Proportionate consolidation method is used to account for jointly-controlled arrangements by the controlling company under IFRS.

If Company A has a jointly-controlled interest in Company J and it accounts for the investment using proportionate consolidation it will add its proportionate share of the assets and liabilities of Company J to its own total assets and liabilities respectively; and its share of Company J's revenues and expenses to its revenues and expenses.
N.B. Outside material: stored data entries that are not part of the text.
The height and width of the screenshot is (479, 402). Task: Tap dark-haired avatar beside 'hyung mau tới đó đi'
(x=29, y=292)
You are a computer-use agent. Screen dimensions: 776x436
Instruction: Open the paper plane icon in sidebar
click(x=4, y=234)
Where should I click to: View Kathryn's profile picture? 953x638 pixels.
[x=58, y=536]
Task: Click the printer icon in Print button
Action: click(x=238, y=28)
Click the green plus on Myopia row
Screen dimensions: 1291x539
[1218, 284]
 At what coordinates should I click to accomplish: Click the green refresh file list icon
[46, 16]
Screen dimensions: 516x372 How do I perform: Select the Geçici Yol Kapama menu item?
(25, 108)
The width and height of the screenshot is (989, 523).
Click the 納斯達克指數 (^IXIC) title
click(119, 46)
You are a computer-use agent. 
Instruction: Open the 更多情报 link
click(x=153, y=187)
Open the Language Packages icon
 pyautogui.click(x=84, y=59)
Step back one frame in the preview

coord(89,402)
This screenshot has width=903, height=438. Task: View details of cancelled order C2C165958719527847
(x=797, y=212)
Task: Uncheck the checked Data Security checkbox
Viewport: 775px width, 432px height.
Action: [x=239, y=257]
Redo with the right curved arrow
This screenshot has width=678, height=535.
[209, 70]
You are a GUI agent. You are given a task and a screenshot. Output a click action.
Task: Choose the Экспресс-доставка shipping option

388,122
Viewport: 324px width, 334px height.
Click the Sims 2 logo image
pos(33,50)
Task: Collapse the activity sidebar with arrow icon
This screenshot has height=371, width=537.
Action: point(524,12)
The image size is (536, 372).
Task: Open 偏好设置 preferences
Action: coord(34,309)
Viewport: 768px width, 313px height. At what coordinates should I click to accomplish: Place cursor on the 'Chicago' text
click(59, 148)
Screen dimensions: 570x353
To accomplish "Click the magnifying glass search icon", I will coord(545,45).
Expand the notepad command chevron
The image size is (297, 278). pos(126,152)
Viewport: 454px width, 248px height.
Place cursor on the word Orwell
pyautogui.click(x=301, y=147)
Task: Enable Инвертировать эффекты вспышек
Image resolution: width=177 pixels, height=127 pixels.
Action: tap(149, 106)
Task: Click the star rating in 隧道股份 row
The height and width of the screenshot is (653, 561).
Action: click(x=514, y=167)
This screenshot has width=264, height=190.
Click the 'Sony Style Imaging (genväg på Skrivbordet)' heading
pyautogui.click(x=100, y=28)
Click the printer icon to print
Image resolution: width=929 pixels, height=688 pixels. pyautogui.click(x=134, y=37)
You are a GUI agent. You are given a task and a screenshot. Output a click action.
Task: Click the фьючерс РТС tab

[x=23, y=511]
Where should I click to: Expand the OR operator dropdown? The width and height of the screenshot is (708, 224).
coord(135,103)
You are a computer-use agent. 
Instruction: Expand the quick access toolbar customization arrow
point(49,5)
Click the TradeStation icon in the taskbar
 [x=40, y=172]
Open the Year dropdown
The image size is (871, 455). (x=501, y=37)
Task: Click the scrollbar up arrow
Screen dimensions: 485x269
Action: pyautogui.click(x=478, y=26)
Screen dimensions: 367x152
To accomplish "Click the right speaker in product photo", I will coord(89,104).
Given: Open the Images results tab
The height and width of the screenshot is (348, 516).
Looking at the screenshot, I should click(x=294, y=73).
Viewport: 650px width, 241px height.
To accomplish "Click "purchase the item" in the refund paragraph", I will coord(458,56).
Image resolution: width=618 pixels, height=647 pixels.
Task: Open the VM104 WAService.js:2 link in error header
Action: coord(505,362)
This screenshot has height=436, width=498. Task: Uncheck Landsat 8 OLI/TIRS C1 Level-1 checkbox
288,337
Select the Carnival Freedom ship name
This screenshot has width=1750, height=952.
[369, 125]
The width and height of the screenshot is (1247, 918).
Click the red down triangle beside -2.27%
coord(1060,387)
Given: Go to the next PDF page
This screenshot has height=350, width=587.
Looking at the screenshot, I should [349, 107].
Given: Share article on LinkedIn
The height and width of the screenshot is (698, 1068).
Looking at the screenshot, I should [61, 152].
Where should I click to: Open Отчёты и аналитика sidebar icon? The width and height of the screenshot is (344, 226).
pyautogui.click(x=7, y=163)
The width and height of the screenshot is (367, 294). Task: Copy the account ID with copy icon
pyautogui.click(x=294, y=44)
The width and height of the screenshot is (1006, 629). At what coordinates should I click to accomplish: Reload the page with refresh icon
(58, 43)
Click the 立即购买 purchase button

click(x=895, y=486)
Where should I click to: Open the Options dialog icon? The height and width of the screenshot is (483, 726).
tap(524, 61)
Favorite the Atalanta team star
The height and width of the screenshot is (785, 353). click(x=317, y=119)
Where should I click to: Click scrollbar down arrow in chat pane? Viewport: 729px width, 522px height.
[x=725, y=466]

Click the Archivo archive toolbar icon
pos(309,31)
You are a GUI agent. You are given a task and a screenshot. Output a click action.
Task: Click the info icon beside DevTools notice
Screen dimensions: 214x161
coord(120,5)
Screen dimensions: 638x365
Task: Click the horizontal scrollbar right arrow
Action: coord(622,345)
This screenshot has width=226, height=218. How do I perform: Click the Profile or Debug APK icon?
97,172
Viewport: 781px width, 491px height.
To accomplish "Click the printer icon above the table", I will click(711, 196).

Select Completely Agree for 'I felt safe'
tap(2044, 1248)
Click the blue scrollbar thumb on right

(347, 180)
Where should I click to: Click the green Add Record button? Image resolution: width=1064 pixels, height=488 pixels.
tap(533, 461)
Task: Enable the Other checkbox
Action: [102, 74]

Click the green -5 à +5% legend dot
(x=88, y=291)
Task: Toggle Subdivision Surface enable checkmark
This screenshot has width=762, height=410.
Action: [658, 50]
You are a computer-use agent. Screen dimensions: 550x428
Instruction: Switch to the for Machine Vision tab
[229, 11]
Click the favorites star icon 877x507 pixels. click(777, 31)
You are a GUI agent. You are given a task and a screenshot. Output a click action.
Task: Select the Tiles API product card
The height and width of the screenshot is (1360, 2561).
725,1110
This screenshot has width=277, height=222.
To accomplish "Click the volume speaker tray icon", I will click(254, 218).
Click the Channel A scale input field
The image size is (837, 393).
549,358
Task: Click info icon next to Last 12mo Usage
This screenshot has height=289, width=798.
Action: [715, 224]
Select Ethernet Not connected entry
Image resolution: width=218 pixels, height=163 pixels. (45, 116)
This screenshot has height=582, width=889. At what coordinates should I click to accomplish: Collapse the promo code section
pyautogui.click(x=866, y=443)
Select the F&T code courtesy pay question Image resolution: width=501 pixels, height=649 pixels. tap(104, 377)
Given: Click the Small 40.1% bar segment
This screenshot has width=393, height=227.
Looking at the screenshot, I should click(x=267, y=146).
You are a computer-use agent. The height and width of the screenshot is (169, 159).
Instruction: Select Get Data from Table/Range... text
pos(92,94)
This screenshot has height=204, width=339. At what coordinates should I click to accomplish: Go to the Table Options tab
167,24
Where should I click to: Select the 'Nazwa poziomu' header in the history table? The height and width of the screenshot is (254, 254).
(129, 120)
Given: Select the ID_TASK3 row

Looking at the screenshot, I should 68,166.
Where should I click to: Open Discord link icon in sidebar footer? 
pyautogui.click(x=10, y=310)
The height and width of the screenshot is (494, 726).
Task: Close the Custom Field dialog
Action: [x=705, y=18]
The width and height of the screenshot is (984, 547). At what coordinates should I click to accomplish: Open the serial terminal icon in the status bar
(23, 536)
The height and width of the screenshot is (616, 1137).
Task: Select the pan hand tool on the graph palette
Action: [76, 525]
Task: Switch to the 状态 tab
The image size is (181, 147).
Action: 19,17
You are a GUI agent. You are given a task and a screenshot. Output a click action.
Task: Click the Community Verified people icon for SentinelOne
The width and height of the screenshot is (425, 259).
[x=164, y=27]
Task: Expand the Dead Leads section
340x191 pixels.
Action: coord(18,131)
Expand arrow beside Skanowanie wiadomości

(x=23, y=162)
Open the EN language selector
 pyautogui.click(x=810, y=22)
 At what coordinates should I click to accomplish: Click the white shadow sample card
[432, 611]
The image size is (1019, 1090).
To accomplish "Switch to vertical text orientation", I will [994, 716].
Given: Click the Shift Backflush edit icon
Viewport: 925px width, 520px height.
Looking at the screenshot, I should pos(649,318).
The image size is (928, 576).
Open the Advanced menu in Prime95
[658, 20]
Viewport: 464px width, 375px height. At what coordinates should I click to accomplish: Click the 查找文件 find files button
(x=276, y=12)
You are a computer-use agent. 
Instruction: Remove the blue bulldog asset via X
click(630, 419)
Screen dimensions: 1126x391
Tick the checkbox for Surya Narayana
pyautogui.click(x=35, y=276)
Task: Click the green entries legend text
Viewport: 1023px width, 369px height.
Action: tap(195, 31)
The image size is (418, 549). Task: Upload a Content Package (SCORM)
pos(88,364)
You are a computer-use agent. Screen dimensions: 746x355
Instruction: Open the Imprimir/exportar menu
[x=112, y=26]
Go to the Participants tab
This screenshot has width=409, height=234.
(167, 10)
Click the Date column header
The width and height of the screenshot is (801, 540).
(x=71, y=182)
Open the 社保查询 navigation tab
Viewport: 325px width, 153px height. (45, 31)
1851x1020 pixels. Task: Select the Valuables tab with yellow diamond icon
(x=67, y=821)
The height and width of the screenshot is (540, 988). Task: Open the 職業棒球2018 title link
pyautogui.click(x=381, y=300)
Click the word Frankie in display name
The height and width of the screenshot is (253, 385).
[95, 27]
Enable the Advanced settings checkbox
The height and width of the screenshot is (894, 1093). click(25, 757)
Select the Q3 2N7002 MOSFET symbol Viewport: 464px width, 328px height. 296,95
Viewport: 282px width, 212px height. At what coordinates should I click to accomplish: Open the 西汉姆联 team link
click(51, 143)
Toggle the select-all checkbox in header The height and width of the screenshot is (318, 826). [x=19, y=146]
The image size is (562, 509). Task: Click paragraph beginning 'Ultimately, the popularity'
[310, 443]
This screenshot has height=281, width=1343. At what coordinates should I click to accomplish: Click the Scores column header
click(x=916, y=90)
In addition to proportionate consolidation, IFRS allows equity method to account for jointly-controlled arrangement. US GAAP on the other hand does not allow proportionate consolidation method except in few rare situations.

Example

Company A controls 50% of Company J. Company A's revenues are $200 million while revenues of Company J are $80 million. Company A's total assets are $1,000 million, its liabilities are $600 million and its shareholders' equity is $400 million while Company J's total assets are $600 million, total liabilities are $450 million and its shareholders' equity is $150 million.

Revenues reported on the income statement prepared under the proportionate consolidation would equal $240 million ($200 million revenues of Company A plus 50% of Company J revenues of $80 million).

Total assets reported on the balance sheet prepared under the proportionate consolidation method would be $1,300 million ($1,000 million assets of Company A plus 50% of Company J's assets of $600 million). Similarly, total proportionately-consolidated liabilities would be $825 million ($600 million assets plus 50% of $450 million) and consolidated total equity is $475 million (Company A's total equity of $400 million plus 50% of Company J's equity of $150 million).